Jonny Wilkinson came through his latest comeback with flying colours as he set out to prove his form and fitness to Lions boss Clive Woodward.

Wilkinson successfully negotiated 46 minutes of Premiership action for Newcastle after recovering from a knee injury and taking over from Michael Stephenson shortly before the break.

The England captain did so with familiar efficiency, kicking three penalties and a conversion, even if he was slow to get off the floor following a bang on the head in one second-half tackle.

The only thing he could not manage was to repeat his World Cup heroics. A missed drop-goal and long-range penalty in the last five minutes meant Northampton held on for a win that goes a long way to ensuring their survival in the Zurich Premiership.

The Saints held their nerve after important tries from Chris Hyndman and Corne Krige just before half-time, and held on to the lead thanks to three nerveless penalties and two conversions from Shane Drahm.

Wilkinson took over the goalkicking after Dave Walder's two early penalties and England's World Cup winning fly-half also converted a second-half try from Jamie Noon that briefly threatened to turn the tide.

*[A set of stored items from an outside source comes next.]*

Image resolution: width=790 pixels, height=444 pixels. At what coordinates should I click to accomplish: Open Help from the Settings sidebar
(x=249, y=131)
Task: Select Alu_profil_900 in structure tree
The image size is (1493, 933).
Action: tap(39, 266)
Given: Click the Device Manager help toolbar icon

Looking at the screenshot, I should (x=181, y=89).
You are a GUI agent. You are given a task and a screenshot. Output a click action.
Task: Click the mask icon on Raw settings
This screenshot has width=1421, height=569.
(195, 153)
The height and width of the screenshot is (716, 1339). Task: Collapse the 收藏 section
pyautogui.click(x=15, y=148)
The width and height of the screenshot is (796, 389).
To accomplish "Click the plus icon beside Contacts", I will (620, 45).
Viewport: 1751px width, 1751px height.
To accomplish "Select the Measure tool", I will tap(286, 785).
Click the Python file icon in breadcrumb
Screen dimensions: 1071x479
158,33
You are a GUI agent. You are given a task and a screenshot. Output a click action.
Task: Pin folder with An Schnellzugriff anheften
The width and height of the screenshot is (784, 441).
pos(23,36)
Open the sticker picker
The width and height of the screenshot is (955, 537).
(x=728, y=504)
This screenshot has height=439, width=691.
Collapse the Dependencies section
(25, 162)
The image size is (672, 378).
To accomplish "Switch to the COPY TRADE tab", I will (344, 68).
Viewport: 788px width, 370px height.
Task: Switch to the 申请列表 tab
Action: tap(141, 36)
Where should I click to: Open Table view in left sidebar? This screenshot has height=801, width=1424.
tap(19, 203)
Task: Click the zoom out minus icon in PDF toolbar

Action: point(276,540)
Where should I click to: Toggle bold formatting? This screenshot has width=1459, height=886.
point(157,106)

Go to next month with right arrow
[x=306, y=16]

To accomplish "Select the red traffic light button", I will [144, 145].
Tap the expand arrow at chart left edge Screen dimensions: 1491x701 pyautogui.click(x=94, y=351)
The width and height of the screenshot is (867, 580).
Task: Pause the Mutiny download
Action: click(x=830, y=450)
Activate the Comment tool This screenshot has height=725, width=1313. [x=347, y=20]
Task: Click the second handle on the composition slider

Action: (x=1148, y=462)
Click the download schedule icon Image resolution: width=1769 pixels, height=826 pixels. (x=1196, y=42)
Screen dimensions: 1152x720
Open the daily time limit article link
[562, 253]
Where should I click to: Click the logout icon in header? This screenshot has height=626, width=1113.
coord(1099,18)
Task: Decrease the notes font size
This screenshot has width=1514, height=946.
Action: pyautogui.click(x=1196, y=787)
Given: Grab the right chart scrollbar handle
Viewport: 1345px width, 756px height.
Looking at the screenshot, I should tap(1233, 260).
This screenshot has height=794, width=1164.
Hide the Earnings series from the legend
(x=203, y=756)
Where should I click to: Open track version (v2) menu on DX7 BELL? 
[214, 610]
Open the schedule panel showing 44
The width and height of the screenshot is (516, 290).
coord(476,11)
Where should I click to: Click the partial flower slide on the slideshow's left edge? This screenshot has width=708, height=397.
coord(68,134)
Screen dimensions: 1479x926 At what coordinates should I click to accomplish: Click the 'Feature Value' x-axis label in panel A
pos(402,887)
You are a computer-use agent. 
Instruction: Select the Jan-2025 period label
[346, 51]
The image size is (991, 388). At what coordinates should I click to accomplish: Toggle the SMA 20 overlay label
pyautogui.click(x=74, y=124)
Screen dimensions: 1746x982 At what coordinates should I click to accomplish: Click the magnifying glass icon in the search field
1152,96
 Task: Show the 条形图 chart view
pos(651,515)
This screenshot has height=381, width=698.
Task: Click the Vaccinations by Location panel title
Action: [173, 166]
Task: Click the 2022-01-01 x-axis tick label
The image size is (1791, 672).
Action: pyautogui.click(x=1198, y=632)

Despite picking up a bonus point, Newcastle's defeat means that they still need a last-day win against London Irish to make certain of their own safety - and give Wilkinson some extra game time.

They need to finish eighth or better in the table to go into the wildcard competition to give Wilkinson two extra post-season games before the Lions warm-up game against Argentina on May 23, the deadline for him to convince Woodward to add him to the 44-strong squad named last Monday.

Northampton looked short of numbers going into the game with Andrew Blowers denied the chance to end his Saints career with a flourish by injury and rookie scrum-half Ben Jones thrown in the deep end.

Saints suffered another blow when centre Mark Stcherbina was stretchered off with a suspected broken leg.

The crowd held their breath when Wilkinson dropped back to fire off a right-footed drop-goal from closer range than the one which beat Australia in the dying seconds of the World Cup final 17 months ago.

However, he was well wide, though, and a testing 40-metre penalty also drifted wide of the left-hand post two minutes from time to show that golden boy is human after all.